• **Task prompt**:
A verbatim reproduction of the lines below, from the line containing "Image resolution: width=757" through the line containing "You are a computer-use agent. 960x866 pixels.", both ends included, is the whole required output.

• **Supplied information**:

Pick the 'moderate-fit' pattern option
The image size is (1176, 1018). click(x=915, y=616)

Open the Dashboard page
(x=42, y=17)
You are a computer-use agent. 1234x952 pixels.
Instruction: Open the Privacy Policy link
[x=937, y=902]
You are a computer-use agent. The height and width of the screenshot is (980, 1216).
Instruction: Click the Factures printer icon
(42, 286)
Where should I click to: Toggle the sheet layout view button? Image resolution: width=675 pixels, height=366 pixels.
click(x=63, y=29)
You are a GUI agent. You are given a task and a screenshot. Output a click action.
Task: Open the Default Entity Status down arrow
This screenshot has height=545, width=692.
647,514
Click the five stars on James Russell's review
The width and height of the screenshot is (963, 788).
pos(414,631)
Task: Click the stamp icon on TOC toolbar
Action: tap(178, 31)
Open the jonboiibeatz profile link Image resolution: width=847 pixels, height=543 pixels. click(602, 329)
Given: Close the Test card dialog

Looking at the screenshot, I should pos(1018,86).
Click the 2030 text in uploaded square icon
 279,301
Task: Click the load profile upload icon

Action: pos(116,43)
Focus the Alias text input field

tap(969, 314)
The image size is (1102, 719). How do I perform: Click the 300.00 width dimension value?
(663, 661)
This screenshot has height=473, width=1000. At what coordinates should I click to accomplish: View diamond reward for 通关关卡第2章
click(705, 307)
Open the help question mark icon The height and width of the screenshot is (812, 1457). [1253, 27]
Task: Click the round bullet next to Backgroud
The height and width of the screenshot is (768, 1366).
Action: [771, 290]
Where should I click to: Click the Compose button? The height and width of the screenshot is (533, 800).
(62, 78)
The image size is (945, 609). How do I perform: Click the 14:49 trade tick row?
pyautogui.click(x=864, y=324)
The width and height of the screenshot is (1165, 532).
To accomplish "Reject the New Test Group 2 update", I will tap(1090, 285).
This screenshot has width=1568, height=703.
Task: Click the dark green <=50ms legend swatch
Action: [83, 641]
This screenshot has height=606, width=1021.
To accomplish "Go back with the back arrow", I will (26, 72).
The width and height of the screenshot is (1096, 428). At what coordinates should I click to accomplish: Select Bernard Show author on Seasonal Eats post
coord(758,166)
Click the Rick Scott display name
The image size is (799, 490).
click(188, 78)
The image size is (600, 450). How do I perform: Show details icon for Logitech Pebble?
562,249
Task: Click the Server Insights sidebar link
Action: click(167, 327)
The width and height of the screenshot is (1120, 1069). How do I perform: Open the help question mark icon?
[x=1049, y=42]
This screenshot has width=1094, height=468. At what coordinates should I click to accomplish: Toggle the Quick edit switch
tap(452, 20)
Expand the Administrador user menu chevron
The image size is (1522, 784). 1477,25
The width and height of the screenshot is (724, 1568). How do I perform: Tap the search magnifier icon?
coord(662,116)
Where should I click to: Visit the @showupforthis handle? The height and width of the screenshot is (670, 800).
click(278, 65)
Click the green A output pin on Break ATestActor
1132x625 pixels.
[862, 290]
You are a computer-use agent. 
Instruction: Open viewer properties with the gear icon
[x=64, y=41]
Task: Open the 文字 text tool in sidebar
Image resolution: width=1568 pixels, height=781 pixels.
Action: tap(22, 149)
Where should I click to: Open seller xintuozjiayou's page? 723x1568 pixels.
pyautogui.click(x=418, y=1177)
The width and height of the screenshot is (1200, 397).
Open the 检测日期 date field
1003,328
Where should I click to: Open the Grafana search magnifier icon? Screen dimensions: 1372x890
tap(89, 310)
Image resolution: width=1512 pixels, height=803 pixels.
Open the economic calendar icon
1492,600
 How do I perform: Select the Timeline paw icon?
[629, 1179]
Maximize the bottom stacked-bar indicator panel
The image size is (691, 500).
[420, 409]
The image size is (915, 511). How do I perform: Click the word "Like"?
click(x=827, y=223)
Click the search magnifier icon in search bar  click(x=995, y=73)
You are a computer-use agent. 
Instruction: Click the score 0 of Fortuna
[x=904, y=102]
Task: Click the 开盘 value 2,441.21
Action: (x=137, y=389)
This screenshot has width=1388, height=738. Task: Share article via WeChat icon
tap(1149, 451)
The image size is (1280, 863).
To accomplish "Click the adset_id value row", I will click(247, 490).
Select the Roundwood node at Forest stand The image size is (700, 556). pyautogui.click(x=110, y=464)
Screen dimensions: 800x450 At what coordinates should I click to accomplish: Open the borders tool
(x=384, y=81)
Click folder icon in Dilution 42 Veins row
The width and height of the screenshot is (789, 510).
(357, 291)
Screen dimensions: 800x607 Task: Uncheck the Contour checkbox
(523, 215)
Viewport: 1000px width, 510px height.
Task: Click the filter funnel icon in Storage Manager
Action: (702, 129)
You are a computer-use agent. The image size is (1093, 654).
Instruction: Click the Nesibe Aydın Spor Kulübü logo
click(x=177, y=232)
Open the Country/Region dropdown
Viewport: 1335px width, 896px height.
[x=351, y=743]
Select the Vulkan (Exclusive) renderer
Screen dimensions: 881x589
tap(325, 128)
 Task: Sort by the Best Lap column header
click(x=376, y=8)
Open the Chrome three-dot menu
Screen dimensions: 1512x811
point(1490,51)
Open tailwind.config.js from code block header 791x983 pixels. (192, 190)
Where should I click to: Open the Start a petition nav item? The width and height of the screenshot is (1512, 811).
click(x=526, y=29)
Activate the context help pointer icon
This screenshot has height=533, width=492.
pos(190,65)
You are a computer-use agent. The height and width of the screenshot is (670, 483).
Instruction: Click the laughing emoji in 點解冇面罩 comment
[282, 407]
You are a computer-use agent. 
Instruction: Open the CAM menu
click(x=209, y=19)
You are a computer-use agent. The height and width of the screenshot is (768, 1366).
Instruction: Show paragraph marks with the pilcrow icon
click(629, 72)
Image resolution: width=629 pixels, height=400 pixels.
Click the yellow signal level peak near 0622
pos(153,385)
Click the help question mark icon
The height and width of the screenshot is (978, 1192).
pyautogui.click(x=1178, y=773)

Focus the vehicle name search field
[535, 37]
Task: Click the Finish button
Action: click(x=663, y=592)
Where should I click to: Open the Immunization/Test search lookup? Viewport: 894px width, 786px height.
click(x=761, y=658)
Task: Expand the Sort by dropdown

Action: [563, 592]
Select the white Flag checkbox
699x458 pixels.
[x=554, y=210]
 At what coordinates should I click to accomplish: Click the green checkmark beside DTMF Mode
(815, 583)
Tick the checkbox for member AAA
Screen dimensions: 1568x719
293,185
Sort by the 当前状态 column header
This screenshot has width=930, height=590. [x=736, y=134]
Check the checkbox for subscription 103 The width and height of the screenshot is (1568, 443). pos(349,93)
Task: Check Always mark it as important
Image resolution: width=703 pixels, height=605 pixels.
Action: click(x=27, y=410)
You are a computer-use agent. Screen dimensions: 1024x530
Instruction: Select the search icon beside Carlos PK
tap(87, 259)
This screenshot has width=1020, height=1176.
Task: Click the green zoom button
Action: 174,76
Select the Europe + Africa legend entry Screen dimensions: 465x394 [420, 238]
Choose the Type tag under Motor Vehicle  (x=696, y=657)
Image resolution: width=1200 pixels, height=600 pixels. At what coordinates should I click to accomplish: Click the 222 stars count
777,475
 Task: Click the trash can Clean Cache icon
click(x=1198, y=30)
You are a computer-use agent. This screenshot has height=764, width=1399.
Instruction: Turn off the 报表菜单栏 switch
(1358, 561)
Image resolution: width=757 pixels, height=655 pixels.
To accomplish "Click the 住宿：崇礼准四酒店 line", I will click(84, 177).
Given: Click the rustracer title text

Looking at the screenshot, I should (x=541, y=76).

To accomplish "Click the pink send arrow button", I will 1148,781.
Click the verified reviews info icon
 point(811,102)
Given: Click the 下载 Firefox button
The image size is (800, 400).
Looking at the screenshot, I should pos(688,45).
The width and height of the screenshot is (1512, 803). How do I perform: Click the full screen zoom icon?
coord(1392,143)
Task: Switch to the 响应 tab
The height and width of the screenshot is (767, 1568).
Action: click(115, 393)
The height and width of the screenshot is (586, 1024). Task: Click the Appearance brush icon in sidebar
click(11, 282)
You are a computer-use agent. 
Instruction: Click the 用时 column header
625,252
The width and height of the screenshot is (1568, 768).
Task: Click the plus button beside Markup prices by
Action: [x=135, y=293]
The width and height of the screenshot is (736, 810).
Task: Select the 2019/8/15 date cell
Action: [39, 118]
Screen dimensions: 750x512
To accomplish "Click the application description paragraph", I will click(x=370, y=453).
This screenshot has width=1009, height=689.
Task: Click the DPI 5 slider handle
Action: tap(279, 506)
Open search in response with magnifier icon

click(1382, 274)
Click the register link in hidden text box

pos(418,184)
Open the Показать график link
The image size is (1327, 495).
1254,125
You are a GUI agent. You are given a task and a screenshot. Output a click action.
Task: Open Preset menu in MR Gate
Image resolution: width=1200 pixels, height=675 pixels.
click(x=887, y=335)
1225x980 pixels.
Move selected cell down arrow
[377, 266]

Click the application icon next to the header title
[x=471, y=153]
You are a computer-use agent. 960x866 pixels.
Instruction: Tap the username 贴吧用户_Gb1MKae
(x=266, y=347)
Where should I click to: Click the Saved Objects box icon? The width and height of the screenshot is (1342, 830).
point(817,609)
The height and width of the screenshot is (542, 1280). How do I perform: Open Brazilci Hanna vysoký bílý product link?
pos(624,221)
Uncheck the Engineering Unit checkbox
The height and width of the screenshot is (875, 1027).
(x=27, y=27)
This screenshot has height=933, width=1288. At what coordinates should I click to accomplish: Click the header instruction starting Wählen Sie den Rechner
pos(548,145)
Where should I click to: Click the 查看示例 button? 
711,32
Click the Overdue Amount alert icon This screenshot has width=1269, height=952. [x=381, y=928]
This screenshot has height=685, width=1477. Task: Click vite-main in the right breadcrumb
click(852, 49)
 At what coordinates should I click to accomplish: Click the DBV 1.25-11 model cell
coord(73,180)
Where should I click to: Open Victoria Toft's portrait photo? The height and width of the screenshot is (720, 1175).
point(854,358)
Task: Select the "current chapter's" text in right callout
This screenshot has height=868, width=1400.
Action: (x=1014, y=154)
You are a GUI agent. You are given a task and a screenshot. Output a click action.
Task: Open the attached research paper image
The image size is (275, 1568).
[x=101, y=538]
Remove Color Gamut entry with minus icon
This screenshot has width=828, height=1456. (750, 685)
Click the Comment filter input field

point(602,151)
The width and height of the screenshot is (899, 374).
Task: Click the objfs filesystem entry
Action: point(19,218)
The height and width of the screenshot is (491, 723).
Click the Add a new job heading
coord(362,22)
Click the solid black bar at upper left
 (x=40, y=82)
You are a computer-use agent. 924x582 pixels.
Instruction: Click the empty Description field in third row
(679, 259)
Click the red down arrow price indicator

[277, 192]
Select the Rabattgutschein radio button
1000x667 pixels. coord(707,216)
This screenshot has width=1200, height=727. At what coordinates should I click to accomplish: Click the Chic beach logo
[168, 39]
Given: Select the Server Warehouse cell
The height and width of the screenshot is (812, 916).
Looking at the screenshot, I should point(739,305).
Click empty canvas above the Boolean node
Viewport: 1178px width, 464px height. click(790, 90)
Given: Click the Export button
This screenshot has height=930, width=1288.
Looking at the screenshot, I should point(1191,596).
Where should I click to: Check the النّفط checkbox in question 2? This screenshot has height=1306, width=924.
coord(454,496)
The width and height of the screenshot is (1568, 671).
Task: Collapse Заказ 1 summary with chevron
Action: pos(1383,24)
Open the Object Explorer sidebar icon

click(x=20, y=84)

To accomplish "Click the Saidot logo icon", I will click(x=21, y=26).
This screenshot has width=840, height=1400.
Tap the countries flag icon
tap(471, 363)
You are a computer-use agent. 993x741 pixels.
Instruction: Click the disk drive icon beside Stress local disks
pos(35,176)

• **Result below**:
Image resolution: width=757 pixels, height=655 pixels.
To accomplish "Click the 住宿：崇礼准四酒店 line", I will click(84, 177).
Given: Click the rustracer title text

Looking at the screenshot, I should (x=541, y=76).

To accomplish "Click the pink send arrow button", I will 1148,781.
Click the verified reviews info icon
 point(811,102)
Given: Click the 下载 Firefox button
The image size is (800, 400).
Looking at the screenshot, I should pos(688,45).
The width and height of the screenshot is (1512, 803). How do I perform: Click the full screen zoom icon?
coord(1392,143)
Task: Switch to the 响应 tab
The height and width of the screenshot is (767, 1568).
Action: click(115, 393)
The height and width of the screenshot is (586, 1024). Task: Click the Appearance brush icon in sidebar
click(11, 282)
You are a computer-use agent. 
Instruction: Click the 用时 column header
625,252
The width and height of the screenshot is (1568, 768).
Task: Click the plus button beside Markup prices by
Action: [x=135, y=293]
The width and height of the screenshot is (736, 810).
Task: Select the 2019/8/15 date cell
Action: [39, 118]
Screen dimensions: 750x512
To accomplish "Click the application description paragraph", I will click(x=370, y=453).
This screenshot has width=1009, height=689.
Task: Click the DPI 5 slider handle
Action: tap(279, 506)
Open search in response with magnifier icon

click(1382, 274)
Click the register link in hidden text box

pos(418,184)
Open the Показать график link
The image size is (1327, 495).
1254,125
You are a GUI agent. You are given a task and a screenshot. Output a click action.
Task: Open Preset menu in MR Gate
Image resolution: width=1200 pixels, height=675 pixels.
click(x=887, y=335)
1225x980 pixels.
Move selected cell down arrow
[377, 266]

Click the application icon next to the header title
[x=471, y=153]
You are a computer-use agent. 960x866 pixels.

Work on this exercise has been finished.